8. The method as claimed in claim 1, wherein
the acyl chloride dissolved in the organic solvent or the acyl chloride is injected into the microreactor through the first channel; and
the organic solvent, the alcohol, the organic base and the calcium oxide are injected into the microreactor through the second channel.
9. The method as claimed in claim 1, wherein
the acyl chloride or the acyl chloride dissolved in the organic solvent and the organic base are injected into the microreactor through the first channel; and
the organic solvent, the alcohol and the calcium oxide are injected into the microreactor through the second channel.

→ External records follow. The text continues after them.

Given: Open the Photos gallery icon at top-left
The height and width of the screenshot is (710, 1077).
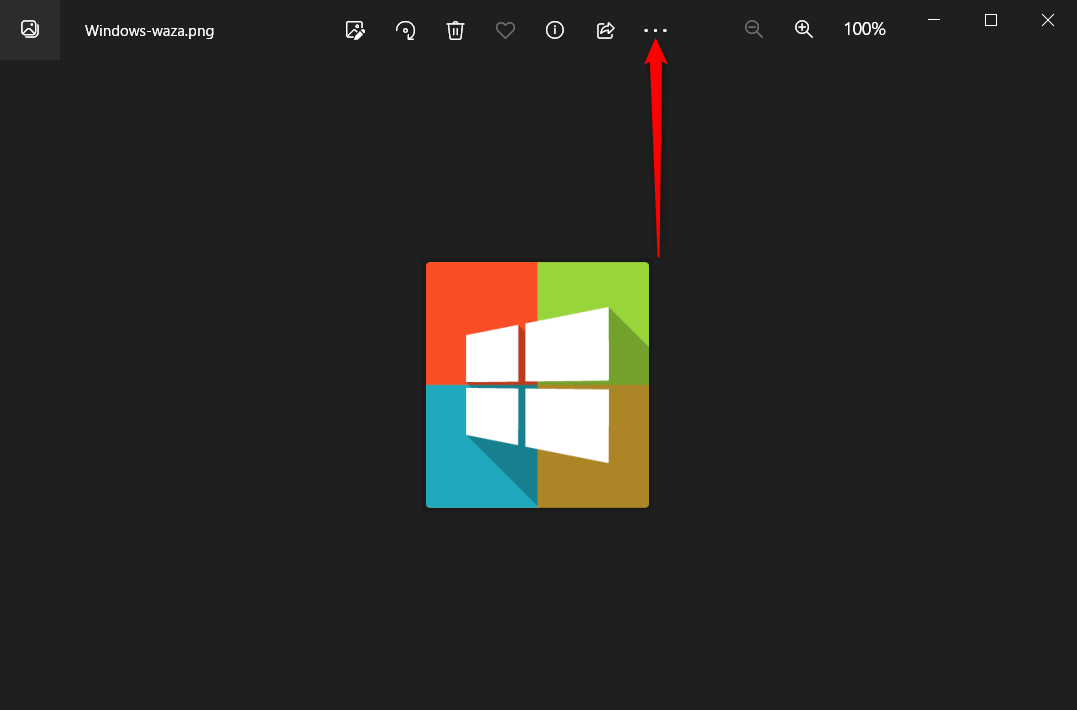Looking at the screenshot, I should (x=30, y=30).
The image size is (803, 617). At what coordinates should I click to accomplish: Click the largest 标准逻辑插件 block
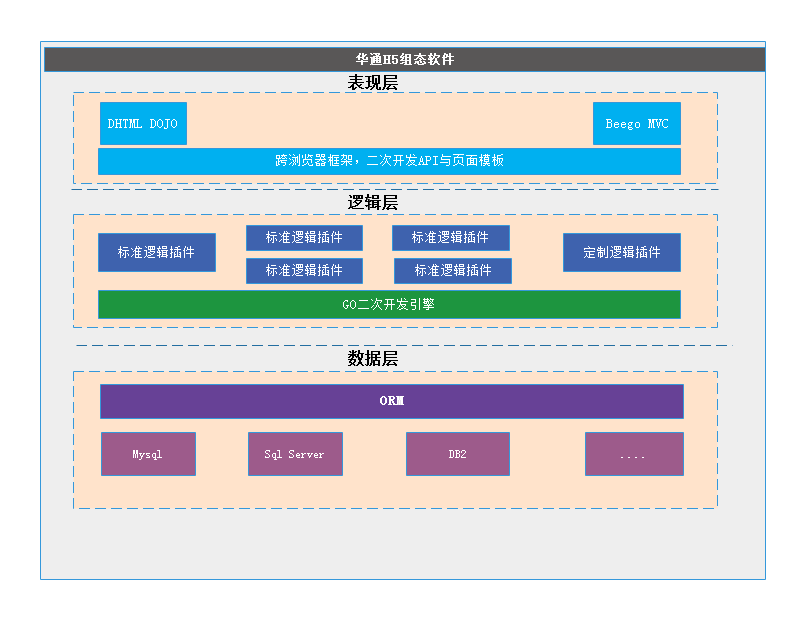pyautogui.click(x=156, y=252)
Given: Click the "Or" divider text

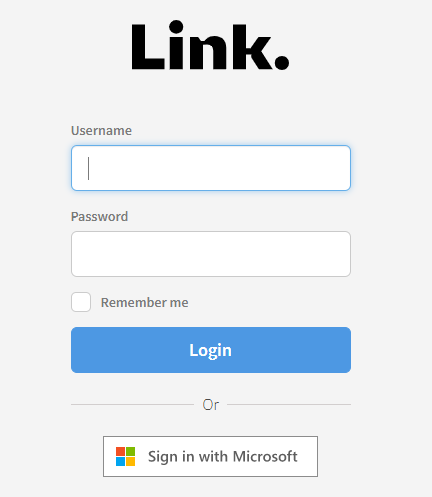Looking at the screenshot, I should click(x=211, y=405).
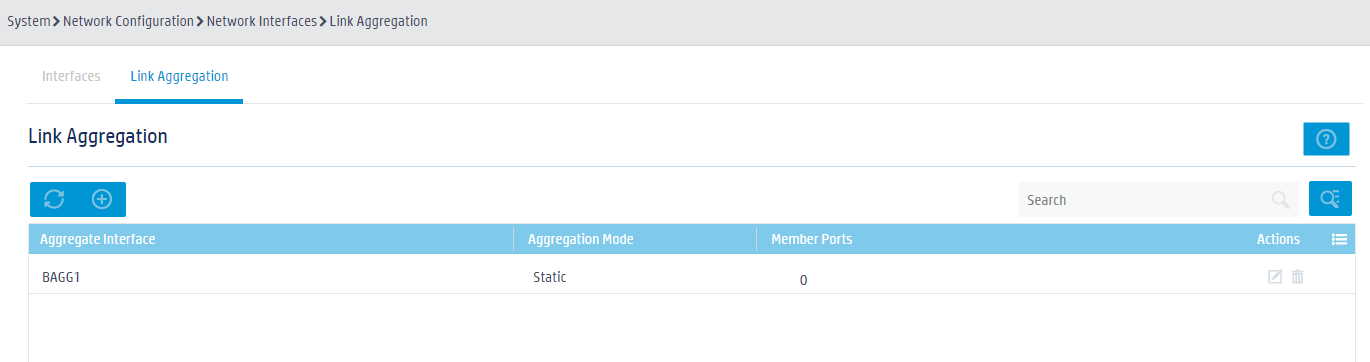Delete the BAGG1 entry with trash icon
Image resolution: width=1370 pixels, height=362 pixels.
click(x=1298, y=277)
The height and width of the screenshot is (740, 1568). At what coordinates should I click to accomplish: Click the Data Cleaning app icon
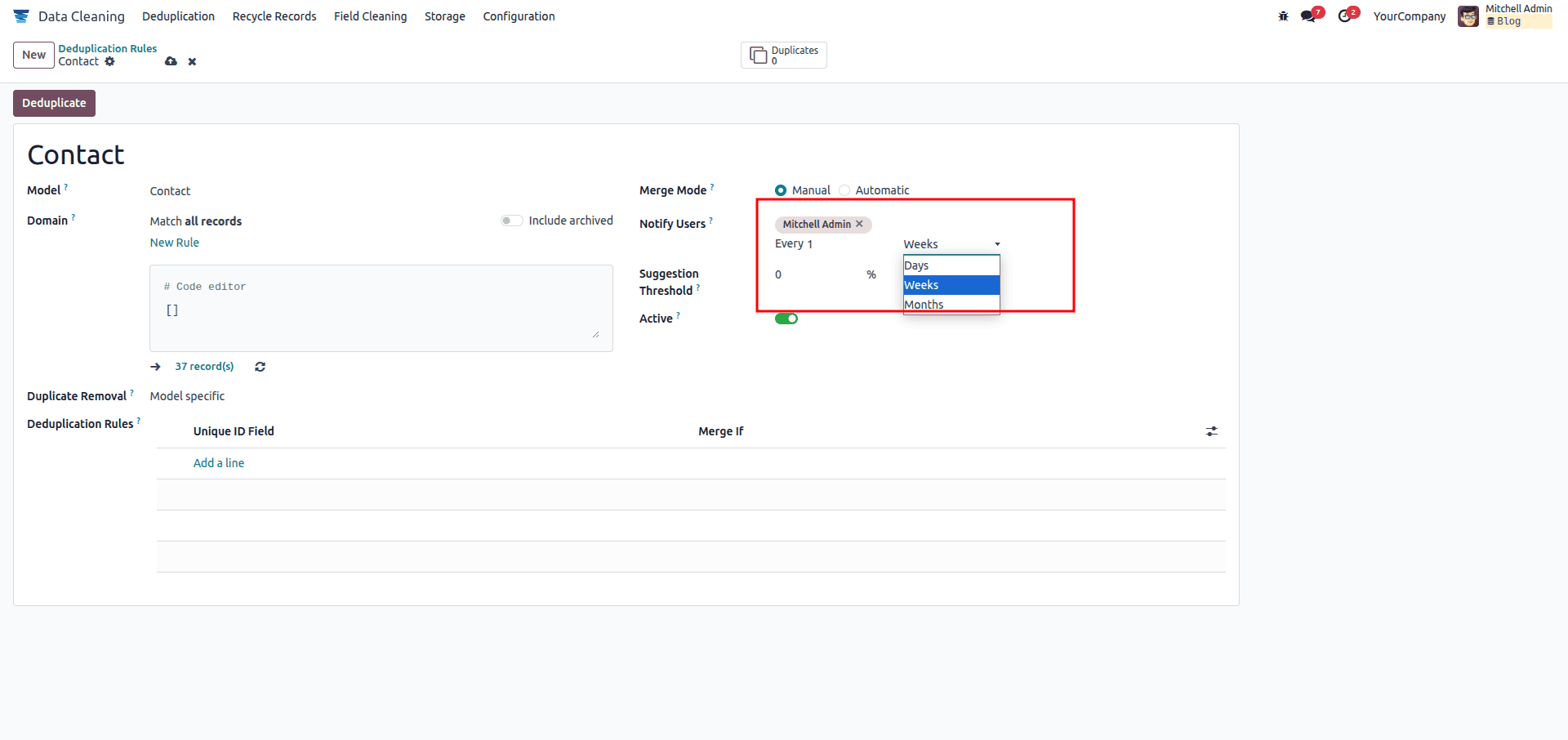20,16
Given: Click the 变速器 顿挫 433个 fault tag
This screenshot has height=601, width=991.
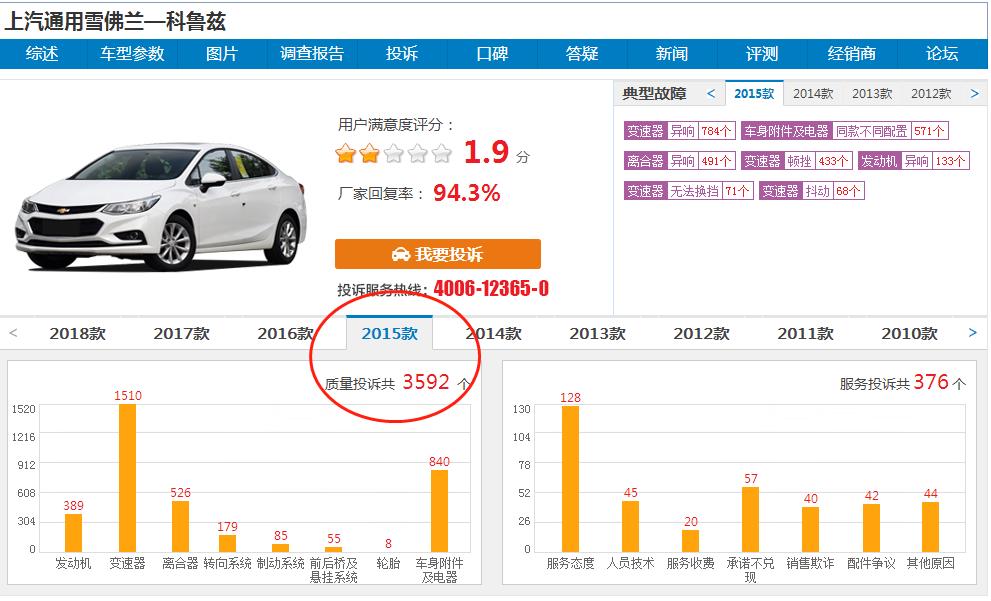Looking at the screenshot, I should pyautogui.click(x=797, y=160).
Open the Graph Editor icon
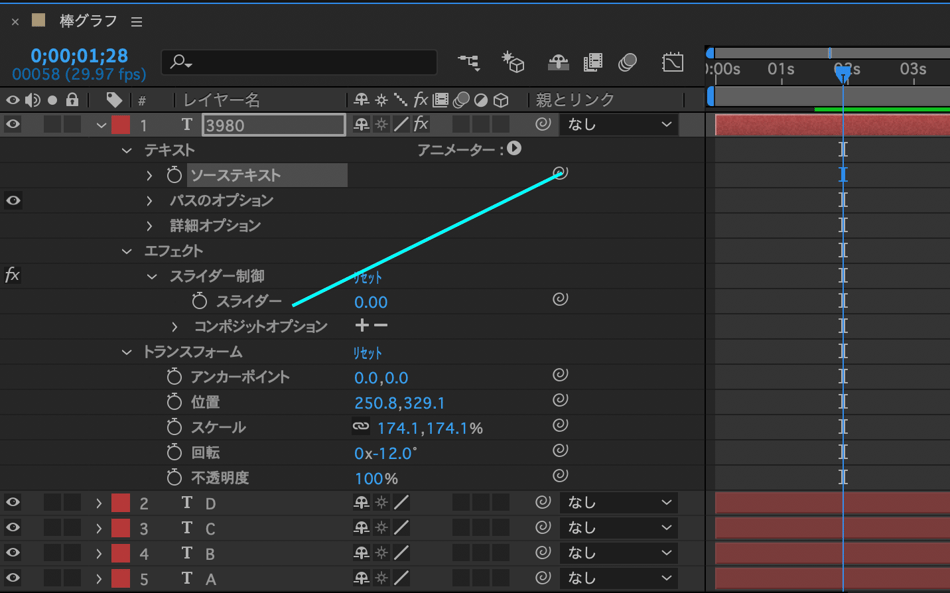Screen dimensions: 950x593 coord(672,62)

10. The method as claimed in claim 1, wherein
the acyl chloride or the acyl chloride dissolved in the organic solvent and the alcohol are injected into the microreactor through the first channel; and
the organic solvent, the organic base and the calcium oxide are injected into the microreactor through the second channel.
11. The method as claimed in claim 1, wherein a diameter ratio of the first channel to the second channel is 1:2 to 1:5.5.
12. The method as claimed in claim 1, wherein a reaction temperature in the microreactor is 0° C. to 30° C.
13. The method as claimed in claim 1, wherein a molar ratio of the calcium oxide to the alcohol is 1:5 to 1:20.